_GOAL_: According to the passage on preverification, how much dynamic RAM does the CLDC verifier require at runtime for typical class files?

_DOCUMENT EXTRACT_:
* begin *

Preverification

 
Preverification
The next step after compilation is to preverify the .class files you just compiled. To do so, issue
the following command:
$ preverify -classpath "../../lib/midpapi.zip;tmpclasses" -d classes
\
tmpclasses
$
If you're using the J2ME Wireless Toolkit, you must separate the class path elements with
semicolons, and you must quote them if you're using a Unix shell in order to avoid the shell
interpreting the semicolon. The class path elements represent the directories from which classes
are to be loaded. The class path element separator—a semicolon in this case—is platform specific.
The -d argument indicates the destination directory to which the preverified output classes
produced by this command are to be written. Finally, the trailing directory name, tmpclasses,
indicates the location from which to get the unverified class files that were produced from the
previous compilation step.
Running the above preverify command creates preverified .class files in the classes
directory, as you specified:
$ ls -l classes/
total 0
-rw-r--r-- 1 vartan None 922 HelloWorld.class
$
The preverify command is a class file preverification tool that is used as part of the class file
verification process. Class file verification in CLDC, as in J2SE, is the process of verifying the
validity of Java class files and rejecting invalid ones. Unlike the J2SE verification process,
however, class file verification in CLDC involves two-steps:
1. Phase 1— off-device preverification
2. Phase 2— in-device verification
The use of the preverify command that you just experienced represents the off-device
preverification phase—Phase 1—of this two-step verification process. In a real environment, this
first phase usually occurs on the server from which MIDP applications are downloaded to mobile
devices. Typically, the server performs this step before it makes an application available for
download.
The reason for this new verification process is that the conventional J2SE class file verifier
requires more memory and processing power than typical mobile devices can realistically supply.
It uses about 50 KB of binary code space and 30 to 100 KB of dynamic RAM at runtime. The new
CLDC verifier requires much less RAM and is much more efficient. For typical class files, the
CLDC verifier uses only about 10 KB of code space and requires only 100 bytes of dynamic RAM
at runtime.
17
The new verifier can achieve these efficiency gains because of the new algorithm it uses. This new
algorithm, however, requires the presence of special attributes in each Java class file. The
preverifier writes these new attributes to each Java class file. The verifier then uses the attributes
generated by the preverifier. The new class files are about 5 percent larger than their unmodified
versions.

* end *

_DATASET CONTENT_:
* begin *

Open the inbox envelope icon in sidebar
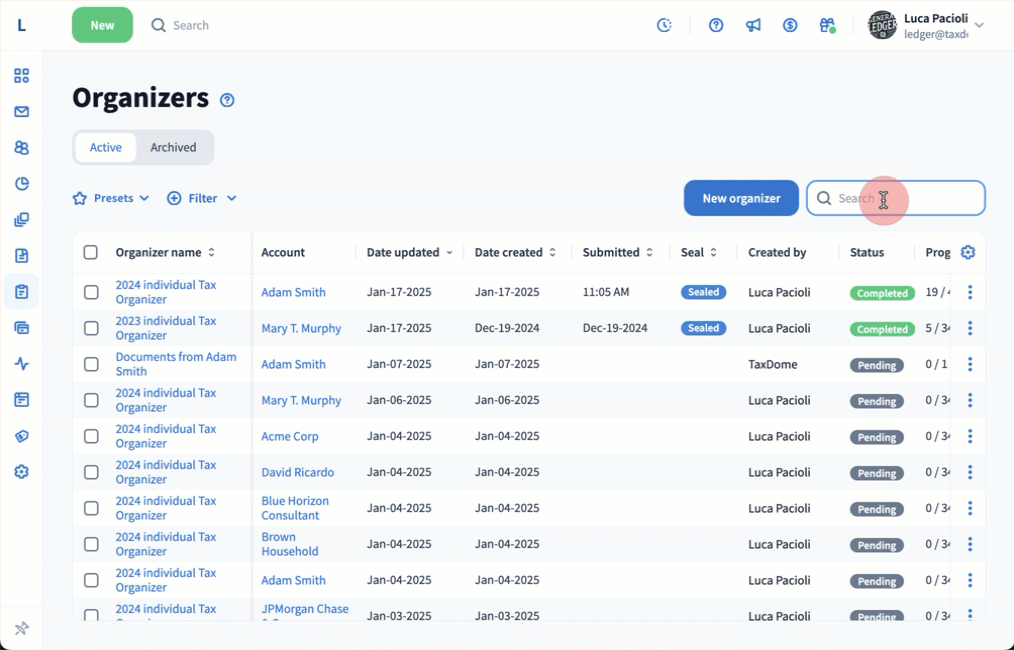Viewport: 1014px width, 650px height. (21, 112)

* end *
* begin *

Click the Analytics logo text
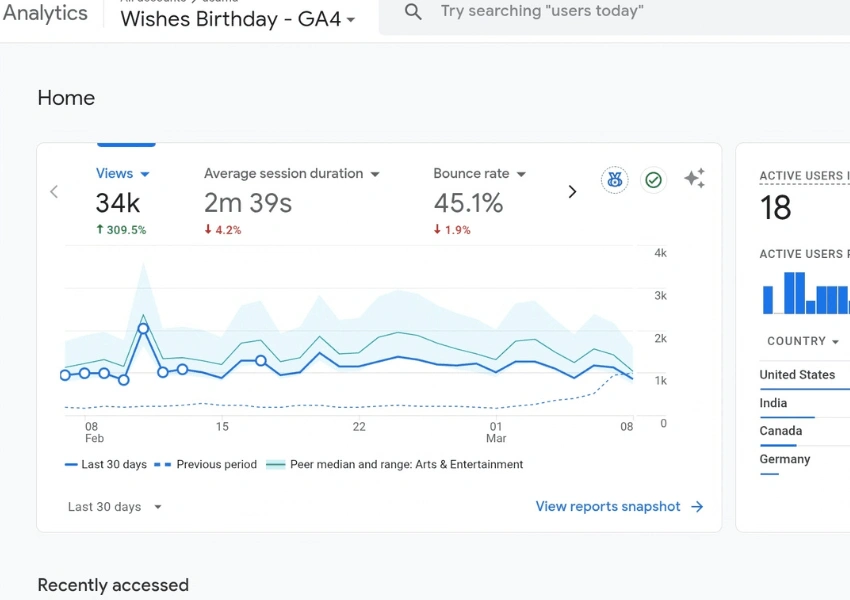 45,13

* end *

_OUTPUT BELOW_: Only 100 bytes.